### Problem to solve
Filter this material down to the lines that contain the string "screenshot", and return those lines.
○ ○ ○
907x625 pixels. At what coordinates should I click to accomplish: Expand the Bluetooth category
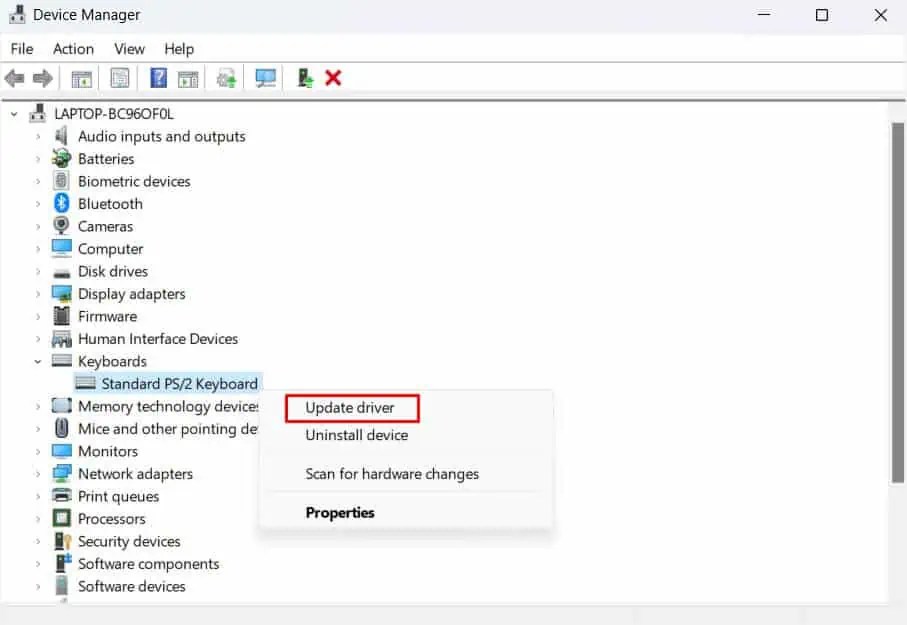pos(38,203)

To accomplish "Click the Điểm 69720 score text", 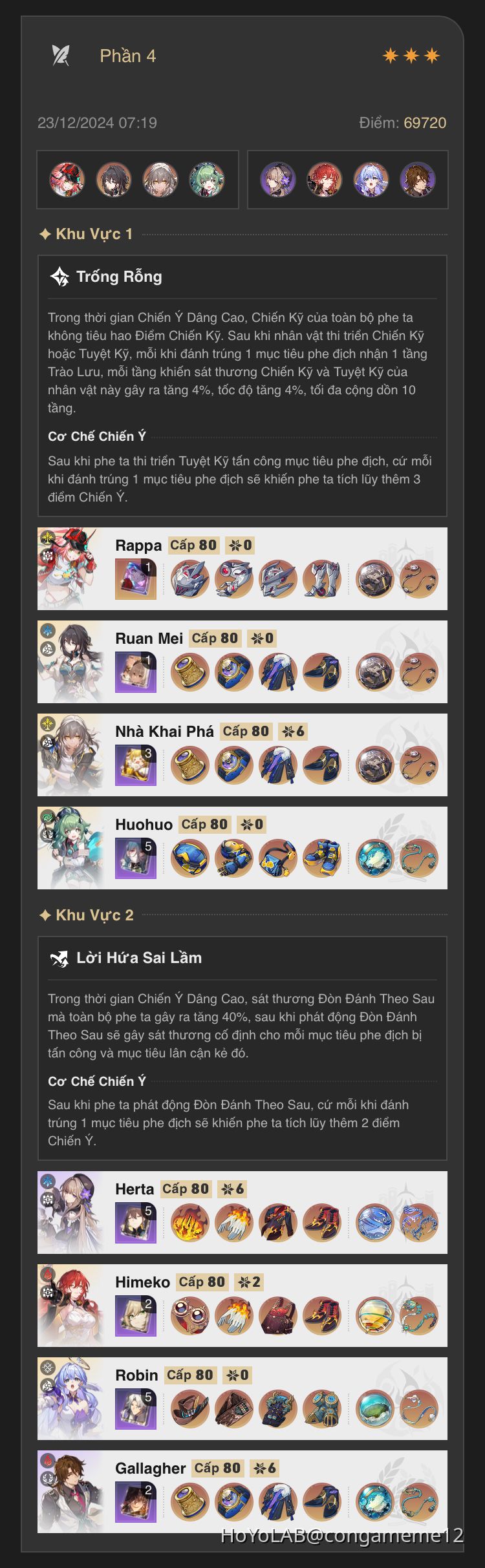I will pyautogui.click(x=403, y=123).
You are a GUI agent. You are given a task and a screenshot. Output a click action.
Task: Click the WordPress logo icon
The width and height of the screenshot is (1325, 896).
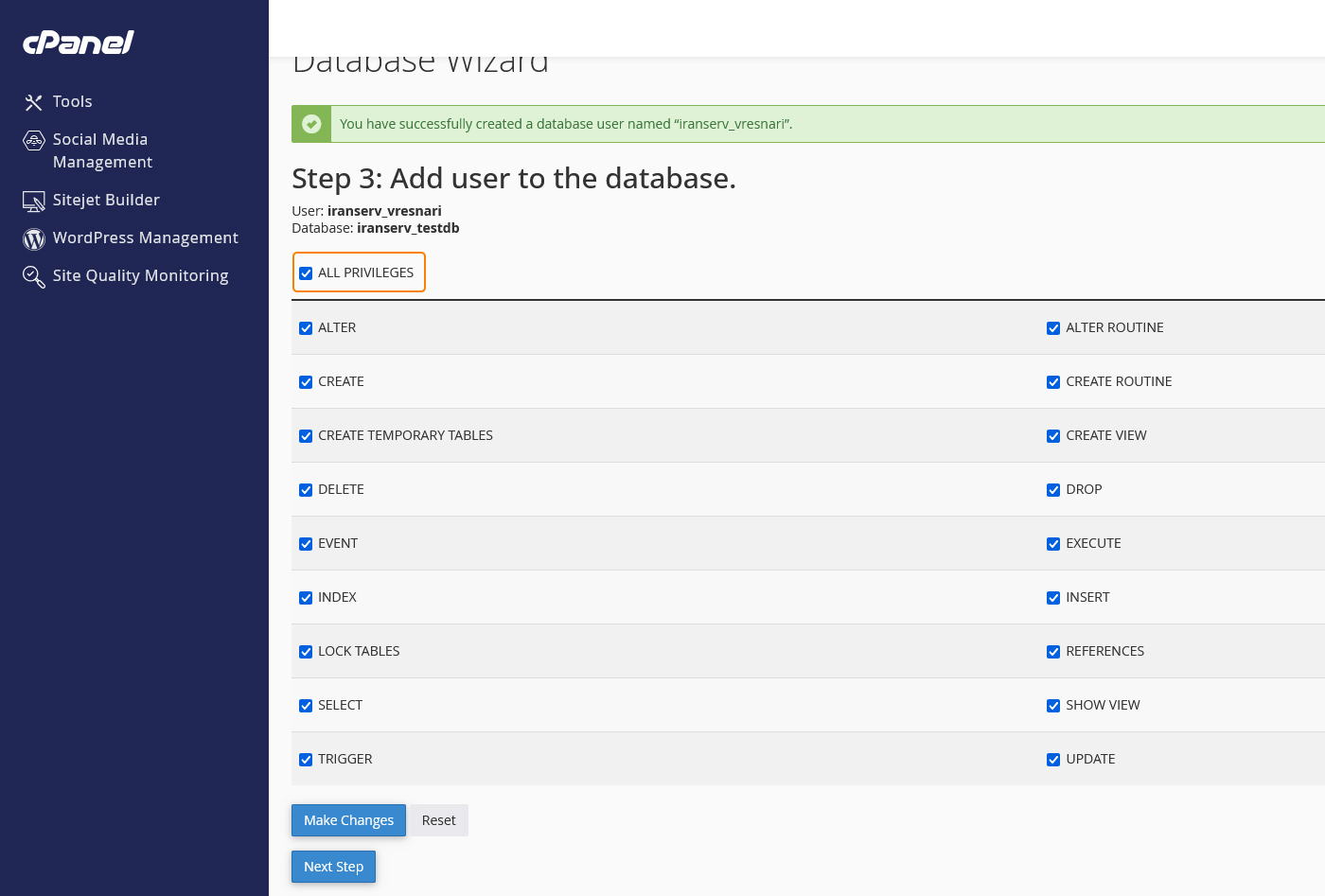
○ ○ ○
### Answer to the problem
You are a GUI agent. You are given a task and a screenshot. Output a click action.
The width and height of the screenshot is (1325, 896).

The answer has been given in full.